5- VIE ET SURVIE D'UNE ASSOCIATION
Combien de personnes pour animer tout cela ? Une petite
association et une poignée de passionnés. Mais on trouve à
ACONIT tous les métiers de l'informatique (construction et maintenance,
opérateurs mécanographes et opérateurs ordinateurs, programmeurs,
enseignants-chercheurs
) et toutes les époques depuis 1955. Il
y a là de nombreux témoignages à recueillir !
Très vite ACONIT a été reconnue
et soutenue par la Conservation du Patrimoine de l'Isère. Le conservateur
ne nous a jamais ménagé son soutien mais la CPI porte déjà
sept musées industriels dans le département et ne pouvait financer
seule un établissement de cette taille. La région Rhône-Alpes
a fidèlement assuré au fil des années des financements
sur projet, mais sans s'engager au delà (À la différence
d'autres régions déjà très engagées dans
la sauvegarde du patrimoine scientifique et technique).
La ville de Grenoble s'est préoccupée
de notre hébergement et de nos déménagements. Après
de nombreuses difficultés, une convention quadripartite a été
signée entre la ville, l'agglomération, le département
et ACONIT. Les trois collectivités se partagent le loyer d'une ancienne
imprimerie dans une arrière cour de Grenoble : 900 m2 sur 3 niveaux.
Locaux bien adaptés à nos réserves (plus bureau et bibliothèques)
mais déjà " pleins comme un uf " .
6- OU L'ON RETROUVE LE CNAM-MUSEE DES ARTS ET METIERS
En 2004, l'horizon d'ACONIT était très
sombre
Pas d'avenir visible, des menaces graves sur le logement et la
collection.
En 2004 aussi, le CNAM-Musée des A&M sortait
d'une longue période de surcharge et de travaux. Travaux visibles :
la refonte des salles d'exposition, mais aussi travaux invisibles : création
de nouveaux bâtiments de réserve, vidage et transfert des caves,
création d'un nouvel inventaire informatisé. Le directeur constatait
alors que le Musée avait laissé passer beaucoup de technologies
modernes pendant près de 50 ans
Cette année 2004, par l'intermédiaire
du Ministère de la Recherche, le Musée et ACONIT se sont enfin
rencontrés. Le Musée y gagnait une expertise en informatique
et la base d'une future collection nationale. ACONIT y gagnait - sinon un
musée toujours sans financement -du moins un partenariat privilégié
et une reconnaissance nationale.

Matériel fourni:
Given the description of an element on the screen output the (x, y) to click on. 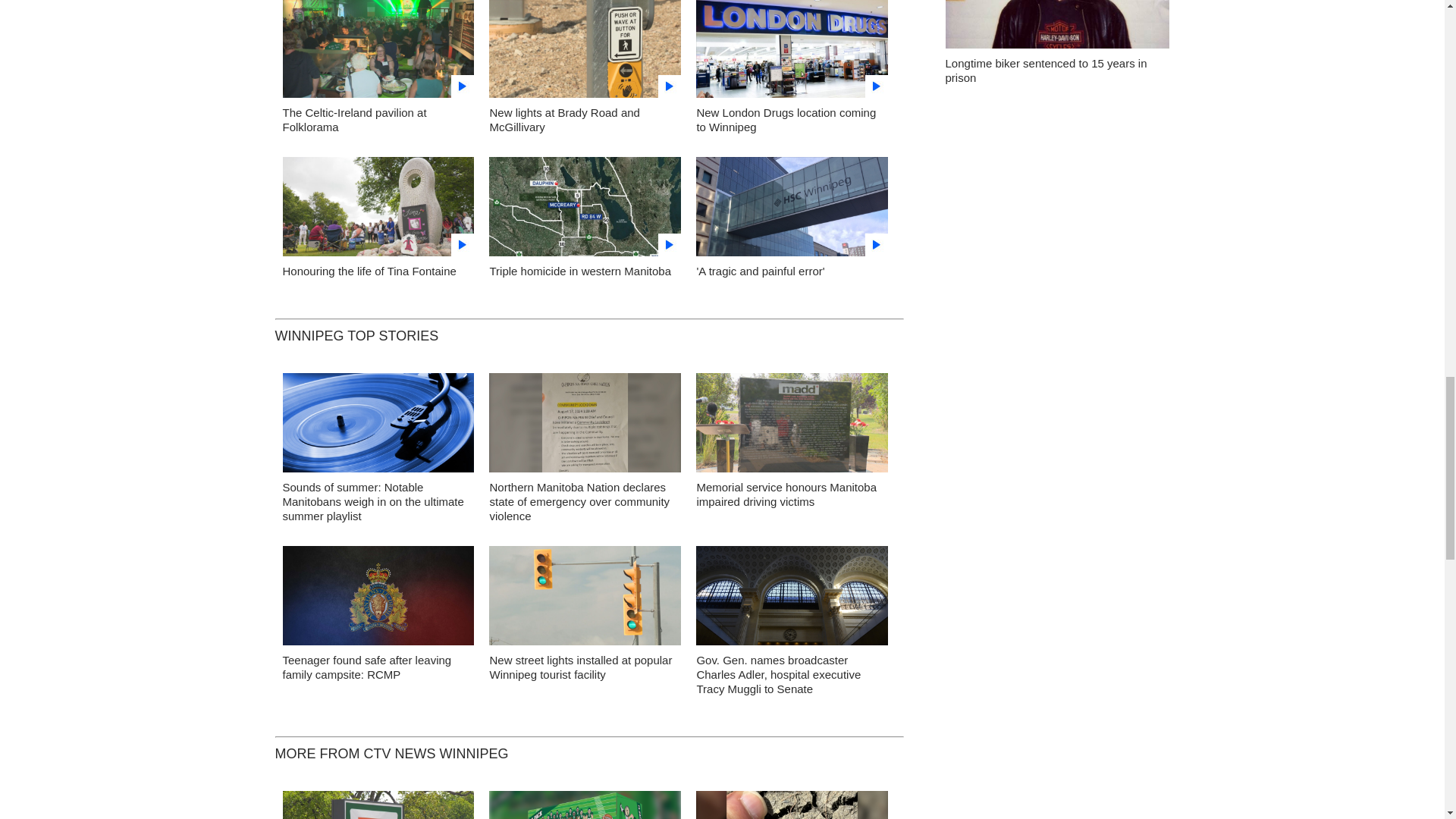
Tina Fontaine memorial (378, 210)
London Drugs (791, 53)
celtic ireland pavilion (378, 53)
Memorial service honours Manitoba impaired driving victims (785, 493)
false (378, 48)
New London Drugs location coming to Winnipeg (785, 119)
New lights at Brady Road and McGillivary (585, 53)
false (585, 48)
Given the description of an element on the screen output the (x, y) to click on. 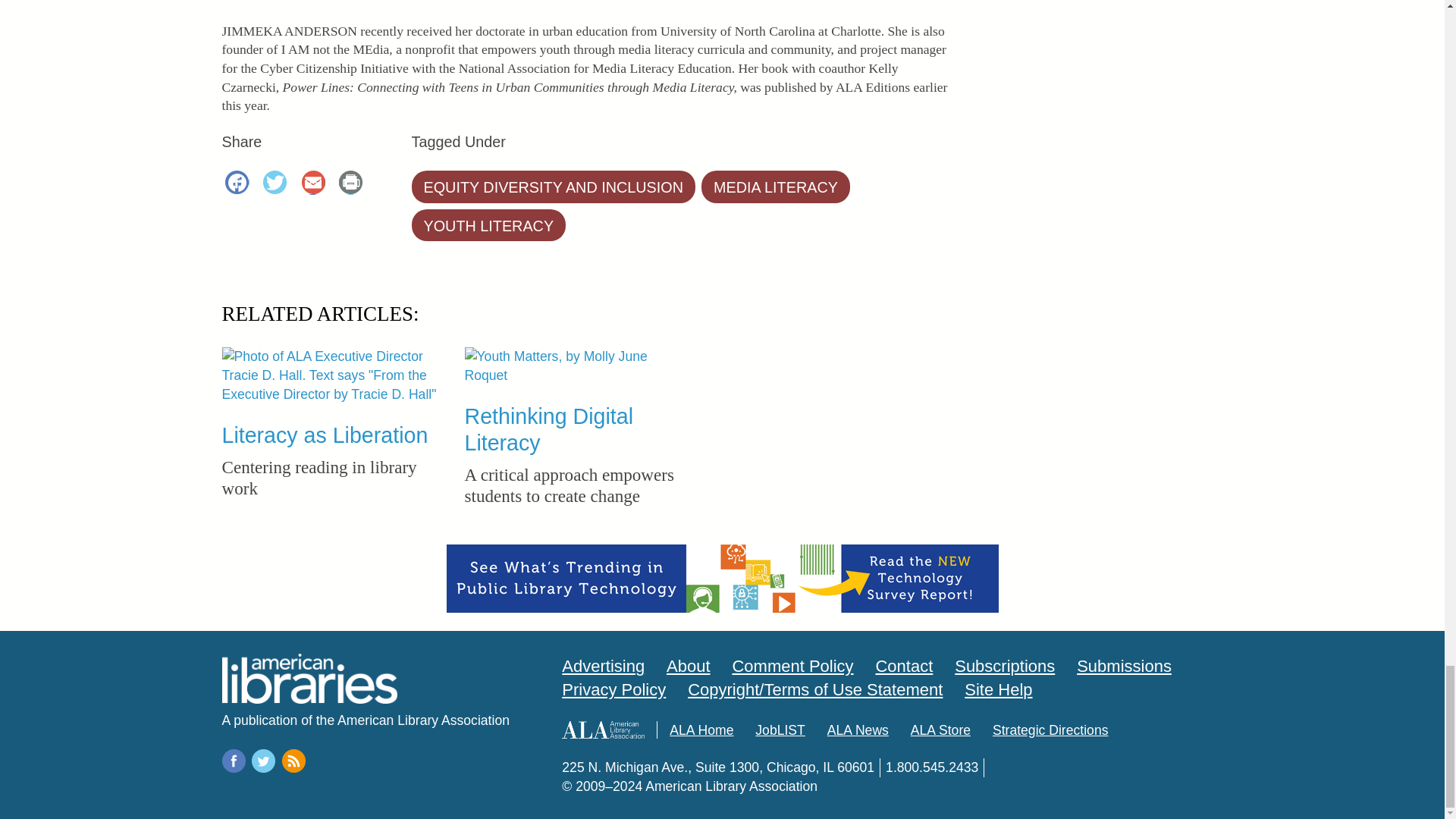
Facebook (240, 184)
Facebook (240, 184)
Twitter (278, 184)
Print (353, 184)
Click here for more information (721, 578)
Email (315, 184)
Given the description of an element on the screen output the (x, y) to click on. 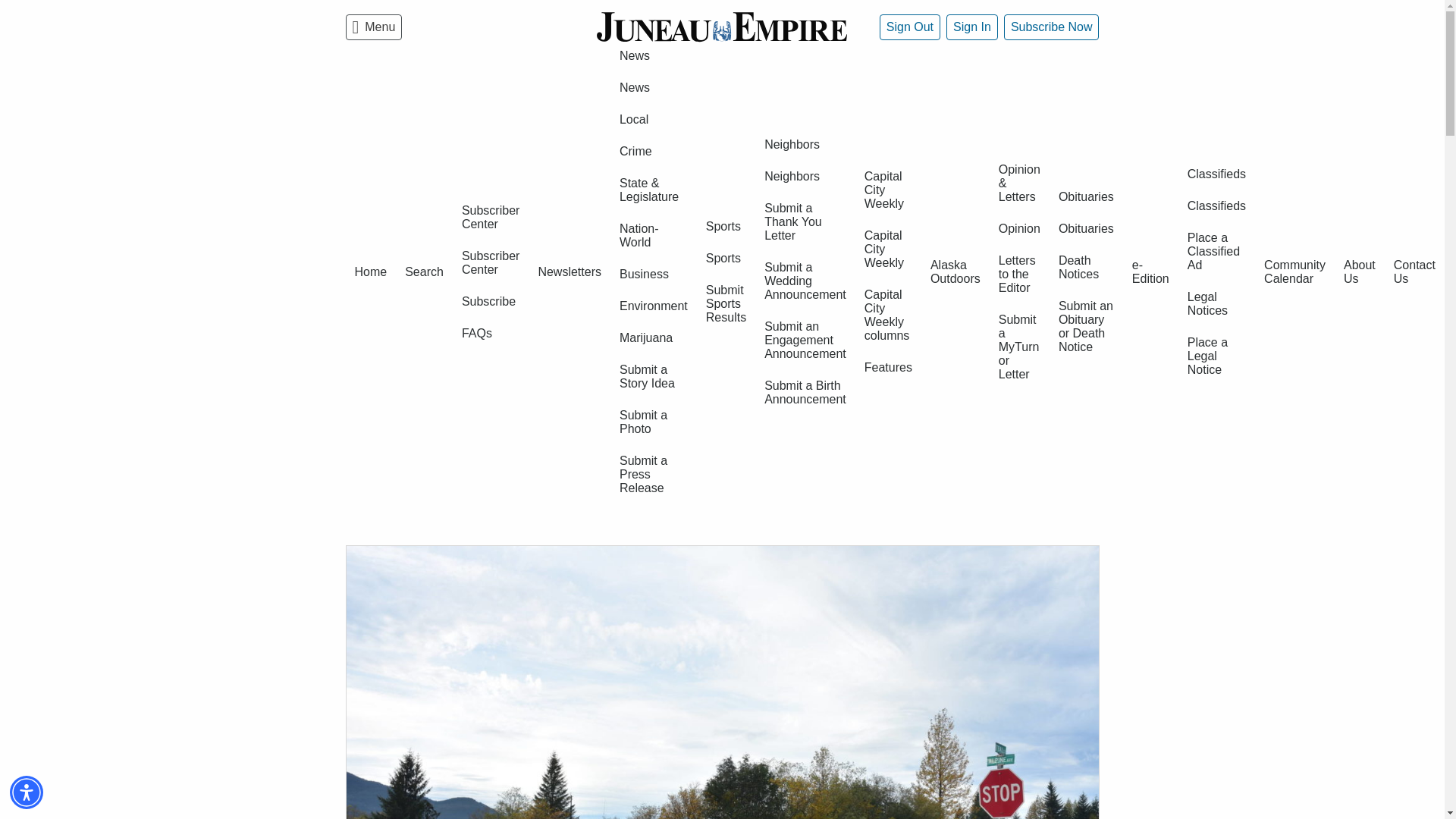
Accessibility Menu (26, 792)
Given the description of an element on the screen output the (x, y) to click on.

Tâches:
(1) Citez tous les signataires de la convention quadripartite mentionnée dans le document source.
(2) Répondez aux questions suivantes d'après le document source.
(a) Combien de musées industriels la Conservation du Patrimoine de l'Isère porte-t-elle déjà dans le département ?
(b) Quelle surface offre l'ancienne imprimerie dont les trois collectivités se partagent le loyer, et sur combien de niveaux ?
(c) Par l'intermédiaire de quel ministère le Musée et ACONIT se sont-ils rencontrés en 2004 ?

Réponses:
(1)
- la ville
- l'agglomération
- le département
- ACONIT

(2)
(a) Sept.
(b) 900 m2 sur 3 niveaux.
(c) Le Ministère de la Recherche.